According to the 3M press release, adjusted operating income margin climbed to 21.1% in the quarter and adjusted sales were roughly $6.0 billion, with adjusted EPS at $1.83. For full-year 2026, management guided to adjusted EPS of $8.50 to $8.70, about 4% adjusted sales growth, and a target of $5.6 billion to $5.8 billion in adjusted operating cash flow. In the fourth quarter, 3M generated $1.6 billion in operating cash flow and $1.3 billion in adjusted free cash flow.
Wall Street reaction
Analysts had been looking for a smaller beat, with LSEG data showing consensus near $1.80 a share and revenue around $6.01 billion, a setup that helped frame the post-earnings debate, as noted by Investing.com. Even so, the stock slipped in early trading, down roughly 4% before the bell, according to CNBC, as investors digested the guidance and the broader risk backdrop.
Margins and management's pitch
Management credited the margin expansion to a mix of cost reductions, price increases and fresh product introductions under Brown, according to the 3M statement. “Our accelerated pace of innovation and commercial execution positions us to outperform the macro environment again in 2026,” Brown said.
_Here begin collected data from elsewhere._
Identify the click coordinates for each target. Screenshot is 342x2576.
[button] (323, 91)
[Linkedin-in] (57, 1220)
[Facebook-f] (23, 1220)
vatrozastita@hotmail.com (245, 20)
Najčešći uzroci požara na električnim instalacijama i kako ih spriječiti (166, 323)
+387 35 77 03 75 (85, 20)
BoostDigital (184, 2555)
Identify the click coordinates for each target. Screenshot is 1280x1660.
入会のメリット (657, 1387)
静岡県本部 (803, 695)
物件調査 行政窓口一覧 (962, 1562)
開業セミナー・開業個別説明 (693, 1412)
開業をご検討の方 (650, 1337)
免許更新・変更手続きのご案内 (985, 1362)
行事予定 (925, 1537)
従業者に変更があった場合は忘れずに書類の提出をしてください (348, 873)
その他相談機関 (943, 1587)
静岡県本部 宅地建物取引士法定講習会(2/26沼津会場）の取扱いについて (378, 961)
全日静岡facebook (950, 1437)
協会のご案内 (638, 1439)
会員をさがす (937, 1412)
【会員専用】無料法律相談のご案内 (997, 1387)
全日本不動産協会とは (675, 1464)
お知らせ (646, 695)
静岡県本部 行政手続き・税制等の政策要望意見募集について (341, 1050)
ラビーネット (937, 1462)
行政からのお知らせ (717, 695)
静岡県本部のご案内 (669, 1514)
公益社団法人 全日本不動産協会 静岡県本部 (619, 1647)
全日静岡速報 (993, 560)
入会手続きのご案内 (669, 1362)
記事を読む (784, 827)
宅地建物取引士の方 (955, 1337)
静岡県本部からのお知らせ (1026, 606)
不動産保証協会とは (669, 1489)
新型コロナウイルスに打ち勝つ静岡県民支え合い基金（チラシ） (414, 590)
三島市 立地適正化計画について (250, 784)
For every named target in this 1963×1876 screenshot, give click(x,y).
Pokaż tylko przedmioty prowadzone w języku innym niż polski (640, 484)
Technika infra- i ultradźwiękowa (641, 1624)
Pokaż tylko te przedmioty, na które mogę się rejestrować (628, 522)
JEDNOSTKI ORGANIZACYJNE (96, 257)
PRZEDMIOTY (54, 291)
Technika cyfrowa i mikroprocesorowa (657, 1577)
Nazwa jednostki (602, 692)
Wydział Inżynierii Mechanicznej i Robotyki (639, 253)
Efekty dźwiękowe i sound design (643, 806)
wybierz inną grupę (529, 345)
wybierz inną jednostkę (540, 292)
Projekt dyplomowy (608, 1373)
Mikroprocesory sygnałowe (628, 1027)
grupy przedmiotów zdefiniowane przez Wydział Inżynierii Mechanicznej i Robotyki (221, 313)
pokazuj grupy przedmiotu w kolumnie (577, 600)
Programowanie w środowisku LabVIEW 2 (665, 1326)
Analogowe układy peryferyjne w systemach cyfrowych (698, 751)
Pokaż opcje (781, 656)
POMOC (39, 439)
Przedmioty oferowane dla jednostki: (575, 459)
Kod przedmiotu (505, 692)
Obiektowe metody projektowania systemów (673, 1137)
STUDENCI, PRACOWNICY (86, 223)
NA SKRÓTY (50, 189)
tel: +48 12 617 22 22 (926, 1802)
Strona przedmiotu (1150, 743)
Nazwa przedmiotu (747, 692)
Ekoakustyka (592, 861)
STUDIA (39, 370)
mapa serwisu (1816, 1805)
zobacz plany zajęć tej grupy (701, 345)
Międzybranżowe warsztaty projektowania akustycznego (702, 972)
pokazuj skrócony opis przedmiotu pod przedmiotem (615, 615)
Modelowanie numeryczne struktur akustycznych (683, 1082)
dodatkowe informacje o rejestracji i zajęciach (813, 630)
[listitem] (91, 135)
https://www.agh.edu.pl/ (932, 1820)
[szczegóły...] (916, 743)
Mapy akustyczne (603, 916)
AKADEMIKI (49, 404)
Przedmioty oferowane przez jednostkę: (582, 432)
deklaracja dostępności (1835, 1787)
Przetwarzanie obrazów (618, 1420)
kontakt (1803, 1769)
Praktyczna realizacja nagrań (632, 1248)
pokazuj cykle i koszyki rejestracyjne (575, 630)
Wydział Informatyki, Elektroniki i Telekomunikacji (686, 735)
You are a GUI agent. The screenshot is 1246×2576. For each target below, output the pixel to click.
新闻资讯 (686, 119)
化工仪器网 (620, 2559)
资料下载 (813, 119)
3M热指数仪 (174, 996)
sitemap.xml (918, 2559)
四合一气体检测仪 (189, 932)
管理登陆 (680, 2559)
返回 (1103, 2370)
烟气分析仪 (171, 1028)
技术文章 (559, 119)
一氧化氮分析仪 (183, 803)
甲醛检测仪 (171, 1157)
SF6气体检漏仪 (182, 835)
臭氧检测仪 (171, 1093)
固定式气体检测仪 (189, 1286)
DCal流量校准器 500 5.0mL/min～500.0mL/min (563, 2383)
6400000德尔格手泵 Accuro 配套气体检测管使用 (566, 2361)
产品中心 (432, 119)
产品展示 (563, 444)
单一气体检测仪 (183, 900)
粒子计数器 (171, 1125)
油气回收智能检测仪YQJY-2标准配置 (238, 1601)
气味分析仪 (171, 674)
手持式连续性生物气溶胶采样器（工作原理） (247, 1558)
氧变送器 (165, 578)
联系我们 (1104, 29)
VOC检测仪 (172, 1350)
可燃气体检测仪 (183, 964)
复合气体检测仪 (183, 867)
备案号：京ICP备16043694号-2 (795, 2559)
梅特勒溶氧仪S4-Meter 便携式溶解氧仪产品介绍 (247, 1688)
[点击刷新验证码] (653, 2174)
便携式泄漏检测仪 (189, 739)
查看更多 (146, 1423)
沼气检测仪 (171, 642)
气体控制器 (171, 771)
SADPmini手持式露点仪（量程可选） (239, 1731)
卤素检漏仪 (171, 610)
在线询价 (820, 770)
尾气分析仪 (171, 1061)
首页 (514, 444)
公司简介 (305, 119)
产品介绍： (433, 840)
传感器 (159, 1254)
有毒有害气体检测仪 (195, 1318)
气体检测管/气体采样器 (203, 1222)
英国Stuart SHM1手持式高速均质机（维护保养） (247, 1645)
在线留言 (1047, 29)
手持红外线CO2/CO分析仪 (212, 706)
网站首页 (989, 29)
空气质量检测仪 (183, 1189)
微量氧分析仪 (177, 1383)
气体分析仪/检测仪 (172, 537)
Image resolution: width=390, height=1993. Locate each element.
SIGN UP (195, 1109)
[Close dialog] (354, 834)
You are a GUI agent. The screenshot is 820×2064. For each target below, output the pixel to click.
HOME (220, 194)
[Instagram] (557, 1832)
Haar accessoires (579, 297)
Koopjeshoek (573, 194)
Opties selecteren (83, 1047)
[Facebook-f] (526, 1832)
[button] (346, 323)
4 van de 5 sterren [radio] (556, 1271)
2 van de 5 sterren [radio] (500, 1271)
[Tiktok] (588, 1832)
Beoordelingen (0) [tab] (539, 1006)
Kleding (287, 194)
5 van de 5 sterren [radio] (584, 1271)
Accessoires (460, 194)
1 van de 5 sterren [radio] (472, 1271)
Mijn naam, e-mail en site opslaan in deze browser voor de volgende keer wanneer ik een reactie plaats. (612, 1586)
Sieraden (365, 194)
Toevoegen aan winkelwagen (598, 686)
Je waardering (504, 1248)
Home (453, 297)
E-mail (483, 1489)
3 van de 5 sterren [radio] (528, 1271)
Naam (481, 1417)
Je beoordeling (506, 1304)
The company reiterated that it aims to keep widening adjusted operating income margin while continuing to return cash to shareholders.
Legal and cash-flow backdrop
Behind the better margins, investors are still focused on 3M’s long list of legacy legal and regulatory issues, including the Combat Arms earplug settlement and PFAS-related matters disclosed in SEC filings. The 3M Form 10-K details those contingencies and their potential cash impact. Third-party coverage has also underscored that management is leaning hard on cash conversion and shareholder returns as key levers to stabilize the stock’s valuation, according to MarketScreener.
What to watch next
From here, investors will be parsing the company’s conference call and the pace of activity in the first quarter to see whether product momentum and pricing can keep offsetting any softness in consumer-facing end markets. The investor webcast and call were flagged ahead of the release and are listed on 3M’s events calendar, with the notice published by Nasdaq.